* Passage provided:
Unsupervised clustering and topological analysis of Type-2 Diabetes and prediabetes patients in CALIBER using clinical data from electronic medical records

Date of Approval
Application Number
Technical Summary

Precision medicine is a new branch of treatment that considers the variability in genetics and clinicopathological architecture of a disease when considering the clinical management of different patients. One recent study utilised a data driven approach using Electronic Health Records (EHR's) to understand Type-2 Diabetes by identifying distinct clusters of patients. Each cluster was characterised by different clinicopathological phenotypes as well as a distinct genetic architecture.

This project proposes a similar analysis using unsupervised topological analysis on the CALIBER dataset (CArdiovascular research using Linked Bespoke studies and Electronic health Records), a research platform of linked EHR's and administrative data providing rich data on comorbidities and treatments, a large number of clinical variables for cluster analysis and a large sample size of patients.

The identified clusters can then be compared for their clinical and demographic characteristics and visualised using topology. Multinomial logistic regression is used to identify which clinical variables are most important in determining clusters and cox regression to identify possible differences between clusters for prognosis and long term outcomes such as cardiovascular disease. This would demonstrate a clearer understanding and better management of different groups of patients diagnosed with Type-2 Diabetes in the UK.

* Problem to work on:
List everything the project summary on Type-2 Diabetes clustering above says the CALIBER research platform provides.

* Data below:

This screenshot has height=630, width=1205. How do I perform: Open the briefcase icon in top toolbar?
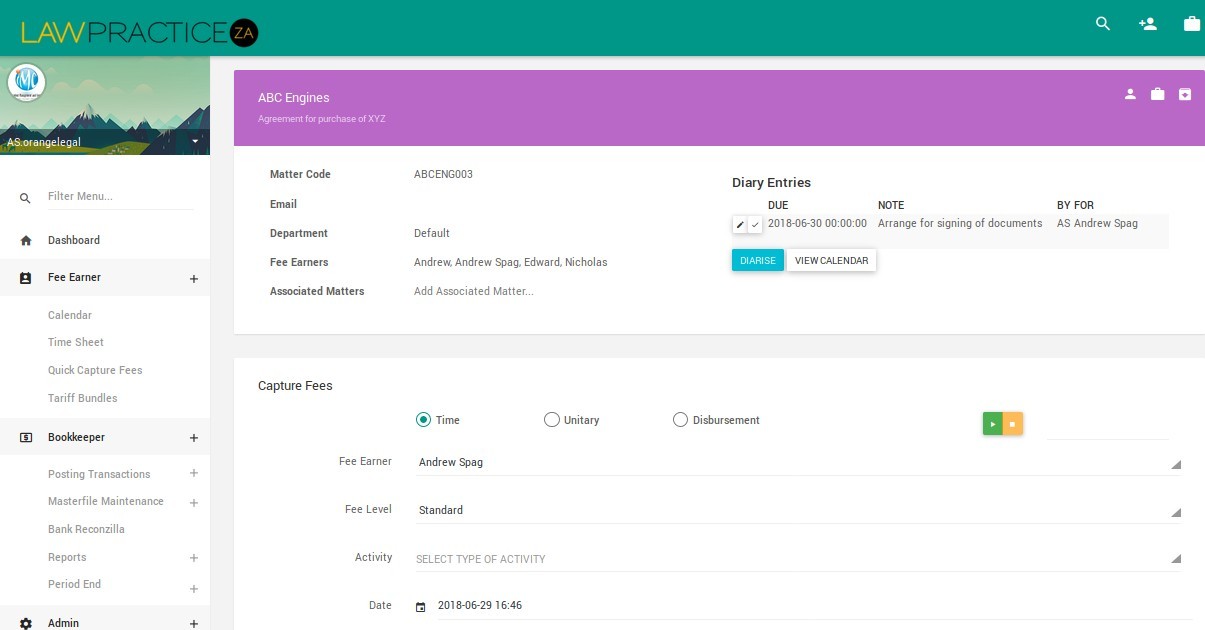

* Task response:
- Rich data on comorbidities and treatments
- A large number of clinical variables for cluster analysis
- A large sample size of patients